Le dimissioni volontarie sono in forte aumento in Italia. Un fenomeno che non fa parte del nostro mercato del lavoro, ma è più caratteristico del mondo anglosassone e, in particolare, americano. Cosa sta succedendo?

Fatto alquanto anomalo per il nostro Paese, abituato al posto fisso e al lavoro sicuro. Ma che ultimamente, soprattutto dopo la pandemia e con lo stimolo del governo, sta cambiando. I giovani sono i più coinvolti. Vediamo perché.

Dimissioni volontarie in aumento

Secondo uno studio della Cisl Veneto, basato sui dati di Veneto Lavoro, le dimissioni volontarie sono cresciute del 50% nel primo quadrimestre del 2022 rispetto allo stesso periodo del 2021.

Un tendenza che accomuna anche le altre regioni del Nord.

La causa principale è da imputare alla retribuzione e alla competitività. I giovani lavoratori, dopo aver acquisiti sufficienti esperienze, vanno alla ricerca di nuovi stimoli e stipendi più alti. Le aziende, d’altro canto, sono alla continua ricerca di personale qualificato e con esperienza e sono disposte a pagare di più.

Una questione di domanda e offerta, niente di più. Ma è quella che è mancata da molti anni in Italia. E con l’avvento di nuove professioni soprattutto in campo tecnologico, tecnico, sanitario e grazie allo stimolo dei bonus edilizi, la concorrenza non manca di farsi sentire.

Dove, invece, nulla è cambiato è nel campo amministrativo e dei servizi in generale, dove la dinamicità del lavoro e del ricambio è rimasta ferma a prima dello scoppio della pandemia. Con evidenti segnali di staticità.

Chi sono i giovani che cambiano lavoro

Così a cambiare lavoro sono soprattutto i giovani, maschi, under 30, in possesso di diploma, e qualche volta anche di laurea. Lavoratori con contratto a tempo indeterminato, occupati in buona misura con mansioni a basso contenuto professionale. Nella maggior parte dei casi provenienti dai settori del commercio, turismo e servizi e di frequente in spostamento verso altri settori.
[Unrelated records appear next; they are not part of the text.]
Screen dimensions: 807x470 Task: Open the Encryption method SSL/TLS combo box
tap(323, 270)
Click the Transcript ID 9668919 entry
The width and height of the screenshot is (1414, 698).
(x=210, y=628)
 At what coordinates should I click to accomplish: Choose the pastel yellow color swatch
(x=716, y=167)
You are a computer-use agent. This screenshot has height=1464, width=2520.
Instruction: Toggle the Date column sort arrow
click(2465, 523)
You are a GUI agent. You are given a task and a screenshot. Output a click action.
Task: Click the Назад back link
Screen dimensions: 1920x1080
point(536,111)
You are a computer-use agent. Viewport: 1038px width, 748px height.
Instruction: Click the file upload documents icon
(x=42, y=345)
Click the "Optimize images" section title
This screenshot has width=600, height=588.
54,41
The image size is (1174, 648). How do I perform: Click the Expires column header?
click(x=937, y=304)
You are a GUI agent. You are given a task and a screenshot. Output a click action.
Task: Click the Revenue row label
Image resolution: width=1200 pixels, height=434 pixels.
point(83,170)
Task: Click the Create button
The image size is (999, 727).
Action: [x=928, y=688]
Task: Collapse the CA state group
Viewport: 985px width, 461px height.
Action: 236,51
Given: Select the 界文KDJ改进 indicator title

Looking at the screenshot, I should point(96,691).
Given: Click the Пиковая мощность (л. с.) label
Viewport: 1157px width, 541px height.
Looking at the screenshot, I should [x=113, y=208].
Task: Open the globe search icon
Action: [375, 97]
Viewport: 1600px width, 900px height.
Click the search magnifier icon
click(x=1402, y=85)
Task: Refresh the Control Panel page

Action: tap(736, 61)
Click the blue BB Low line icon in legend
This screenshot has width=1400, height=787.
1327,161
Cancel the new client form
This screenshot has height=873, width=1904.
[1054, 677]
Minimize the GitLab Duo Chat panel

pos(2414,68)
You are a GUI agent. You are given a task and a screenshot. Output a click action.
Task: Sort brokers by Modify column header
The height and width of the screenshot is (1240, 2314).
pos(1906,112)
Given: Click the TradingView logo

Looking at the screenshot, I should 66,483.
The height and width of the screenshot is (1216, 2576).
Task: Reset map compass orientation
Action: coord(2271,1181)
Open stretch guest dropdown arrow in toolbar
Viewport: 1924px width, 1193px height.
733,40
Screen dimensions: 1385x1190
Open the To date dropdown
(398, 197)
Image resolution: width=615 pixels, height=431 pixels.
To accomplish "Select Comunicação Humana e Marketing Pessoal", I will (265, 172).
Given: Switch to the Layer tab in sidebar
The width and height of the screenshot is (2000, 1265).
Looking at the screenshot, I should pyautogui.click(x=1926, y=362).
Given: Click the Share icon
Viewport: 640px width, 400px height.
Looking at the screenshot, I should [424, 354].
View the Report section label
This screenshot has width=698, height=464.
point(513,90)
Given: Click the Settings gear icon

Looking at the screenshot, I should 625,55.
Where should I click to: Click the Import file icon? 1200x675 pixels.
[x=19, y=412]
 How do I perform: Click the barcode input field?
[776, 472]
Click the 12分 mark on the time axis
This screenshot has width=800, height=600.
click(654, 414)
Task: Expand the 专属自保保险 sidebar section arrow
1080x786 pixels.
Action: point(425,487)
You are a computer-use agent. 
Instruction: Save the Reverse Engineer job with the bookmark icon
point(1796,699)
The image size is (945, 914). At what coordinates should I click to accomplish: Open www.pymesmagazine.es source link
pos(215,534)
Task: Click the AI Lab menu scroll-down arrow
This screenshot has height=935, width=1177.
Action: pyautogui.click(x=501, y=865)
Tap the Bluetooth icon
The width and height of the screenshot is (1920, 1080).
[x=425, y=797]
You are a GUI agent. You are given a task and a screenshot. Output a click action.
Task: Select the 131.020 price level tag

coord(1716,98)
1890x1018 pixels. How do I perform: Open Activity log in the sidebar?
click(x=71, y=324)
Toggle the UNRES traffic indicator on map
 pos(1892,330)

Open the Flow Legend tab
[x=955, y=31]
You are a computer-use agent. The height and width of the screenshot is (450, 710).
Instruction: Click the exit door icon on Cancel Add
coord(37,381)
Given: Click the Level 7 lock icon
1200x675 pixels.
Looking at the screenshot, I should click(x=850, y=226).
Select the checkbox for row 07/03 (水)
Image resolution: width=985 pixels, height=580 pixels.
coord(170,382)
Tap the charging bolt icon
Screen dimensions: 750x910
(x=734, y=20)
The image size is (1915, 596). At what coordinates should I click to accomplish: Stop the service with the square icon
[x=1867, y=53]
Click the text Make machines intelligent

Più “sedentarie”, invece, le donne che preferiscono fermarsi al primo impiego.

 “Per il 30% si tratti di giovani con meno di 30 anni – osserva la Cisl – il fenomeno può essere spiegato da una minore attrazione verso il posto fisso sentita in questa fase della vita e da una maggiore disposizione a cambiare lavoro per cogliere nuove opportunità professionali”.

Nella maggior parte dei casi i lavoratori accettano di cambiare datore di lavoro pur svolgendo la stessa mansione nello stesso settore, ma con un livello di retribuzione più alto. In altri casi, invece, si cambia del tutto settore di impiego.